"TS" == Tim Starling ts4294967296@hotmail.com writes:
TS> However, I'm certainly not doing new features at the moment -- TS> it's been far too long since the branches were last merged, so TS> I'm working on cleaning up the unstable branch, not TS> optimisation.
So, this is kind of a non-sequitur, and a response to a really old post, and pretty much a commercial for some good Free Software. But, anyways...
I've noticed that it's really hard keeping unstable and stable in synch. I know that that's hard -- doing any branching and merging in CVS is hard.
I just want to put the flea in anybody who's listening's ear about GNU arch.
http://www.gnu.org/software/gnu-arch/ http://gnuarch.org/bin/view/Main/WhyArch
Arch has some features that are really great for distributed development teams like MediaWiki's:
* Distributed repositories: individual developers can have their own repositories, so they can do incremental version control, and then push or pull stuff from a central repository.
* Pull-based distribution: few people have to have write access to the central repository. A source monitor can pick and choose changes from remote repositories. In other words, no more patch files.
* Extremely graceful branching and merging: Branching and merging in arch is a delight. It works. It really works. Conflicts are rare and easy to resolve. Repeated merges (merging between branches more than once) is handled automatically and cleanly.
* Project-based change management: versioning is done by the project directory, not by individual files. (You can check in individual files if you want to, though.)
* Automated Changelog generation: arch can make and version GNU-style changelogs automatically.
* Multiple access protocols: arch can use HTTP, WebDAV, sftp, ftp, NFS, and some other protocols for remote access (read-only or read-write). A combination of sftp (for developers needing write access) and HTTP (for people needing only read access) works great with SourceForge.

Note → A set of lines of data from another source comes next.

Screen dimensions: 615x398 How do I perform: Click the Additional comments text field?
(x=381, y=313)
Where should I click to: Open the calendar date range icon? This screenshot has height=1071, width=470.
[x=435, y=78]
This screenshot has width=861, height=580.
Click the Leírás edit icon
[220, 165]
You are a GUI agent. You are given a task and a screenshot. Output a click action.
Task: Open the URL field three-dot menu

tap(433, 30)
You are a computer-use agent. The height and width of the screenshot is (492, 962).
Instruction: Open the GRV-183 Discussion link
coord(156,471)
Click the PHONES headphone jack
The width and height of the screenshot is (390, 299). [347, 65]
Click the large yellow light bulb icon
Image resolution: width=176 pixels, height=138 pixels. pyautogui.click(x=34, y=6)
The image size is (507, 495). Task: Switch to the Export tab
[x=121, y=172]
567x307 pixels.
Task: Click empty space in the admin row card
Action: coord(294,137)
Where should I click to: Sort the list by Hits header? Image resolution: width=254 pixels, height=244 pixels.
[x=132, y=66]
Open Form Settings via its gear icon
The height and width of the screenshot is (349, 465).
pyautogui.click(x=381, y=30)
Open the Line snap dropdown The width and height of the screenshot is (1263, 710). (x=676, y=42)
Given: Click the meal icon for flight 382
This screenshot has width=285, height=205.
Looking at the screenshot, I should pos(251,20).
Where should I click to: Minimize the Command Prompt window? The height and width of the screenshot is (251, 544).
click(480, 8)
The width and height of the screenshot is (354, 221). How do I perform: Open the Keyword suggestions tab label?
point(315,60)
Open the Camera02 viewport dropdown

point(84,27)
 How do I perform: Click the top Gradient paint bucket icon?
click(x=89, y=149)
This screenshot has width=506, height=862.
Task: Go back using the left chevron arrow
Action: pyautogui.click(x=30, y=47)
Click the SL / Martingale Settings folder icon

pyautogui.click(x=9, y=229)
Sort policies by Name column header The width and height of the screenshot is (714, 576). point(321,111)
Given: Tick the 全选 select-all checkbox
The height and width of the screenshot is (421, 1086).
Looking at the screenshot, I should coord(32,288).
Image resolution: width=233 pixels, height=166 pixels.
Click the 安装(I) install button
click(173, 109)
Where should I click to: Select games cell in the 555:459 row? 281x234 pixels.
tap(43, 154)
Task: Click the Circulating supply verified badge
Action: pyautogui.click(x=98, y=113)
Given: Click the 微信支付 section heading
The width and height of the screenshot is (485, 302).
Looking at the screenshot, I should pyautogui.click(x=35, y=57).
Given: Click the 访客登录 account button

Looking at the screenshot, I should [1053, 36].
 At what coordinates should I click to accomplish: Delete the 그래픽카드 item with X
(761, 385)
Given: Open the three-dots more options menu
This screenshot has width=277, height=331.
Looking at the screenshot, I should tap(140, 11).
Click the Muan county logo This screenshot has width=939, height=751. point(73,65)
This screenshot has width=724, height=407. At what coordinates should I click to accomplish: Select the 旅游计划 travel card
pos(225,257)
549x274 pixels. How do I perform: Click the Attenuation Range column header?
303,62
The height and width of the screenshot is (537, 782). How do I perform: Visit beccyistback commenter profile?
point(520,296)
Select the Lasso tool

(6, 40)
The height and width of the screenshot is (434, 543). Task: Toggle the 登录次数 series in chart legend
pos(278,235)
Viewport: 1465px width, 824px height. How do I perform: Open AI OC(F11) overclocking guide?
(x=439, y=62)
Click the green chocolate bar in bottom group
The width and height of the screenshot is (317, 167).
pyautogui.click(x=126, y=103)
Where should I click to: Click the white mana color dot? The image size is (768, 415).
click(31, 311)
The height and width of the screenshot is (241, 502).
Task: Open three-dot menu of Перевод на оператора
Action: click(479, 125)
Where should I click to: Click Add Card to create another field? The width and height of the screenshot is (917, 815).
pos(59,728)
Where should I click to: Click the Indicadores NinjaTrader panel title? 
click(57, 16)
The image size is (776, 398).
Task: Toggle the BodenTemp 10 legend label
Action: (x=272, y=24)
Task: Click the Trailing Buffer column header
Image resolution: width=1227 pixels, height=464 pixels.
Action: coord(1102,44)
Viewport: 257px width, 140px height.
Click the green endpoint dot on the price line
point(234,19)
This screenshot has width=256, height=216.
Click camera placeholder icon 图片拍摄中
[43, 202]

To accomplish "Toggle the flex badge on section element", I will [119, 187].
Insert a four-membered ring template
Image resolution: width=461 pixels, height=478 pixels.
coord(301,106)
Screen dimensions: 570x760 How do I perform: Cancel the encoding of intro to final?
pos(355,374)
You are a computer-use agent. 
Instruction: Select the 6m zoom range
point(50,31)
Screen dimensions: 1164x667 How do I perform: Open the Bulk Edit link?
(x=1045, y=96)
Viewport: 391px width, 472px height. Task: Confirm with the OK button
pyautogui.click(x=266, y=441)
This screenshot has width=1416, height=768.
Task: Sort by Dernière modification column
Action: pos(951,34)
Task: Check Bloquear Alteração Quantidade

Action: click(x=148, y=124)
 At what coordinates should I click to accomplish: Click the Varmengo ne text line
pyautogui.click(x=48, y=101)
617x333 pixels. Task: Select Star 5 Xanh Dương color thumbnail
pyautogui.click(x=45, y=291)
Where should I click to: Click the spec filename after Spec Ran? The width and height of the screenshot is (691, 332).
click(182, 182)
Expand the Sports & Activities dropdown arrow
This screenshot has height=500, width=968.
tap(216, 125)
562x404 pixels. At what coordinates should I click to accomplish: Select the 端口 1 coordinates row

arch is stable software, written in C (old versions were shell + utils, but it's all C now).
MediaWiki is the first project I've worked on using CVS in over a year. I've been using arch since then, and I have to tell you: CVS is really painful after spending time with arch. I keep a private arch repository for Wikitravel-specific changes to MediaWiki.
I realize that changing version control systems probably isn't at the top of anyone's TODO list. I just want to put it out there that there's an easier and cleaner tool than CVS.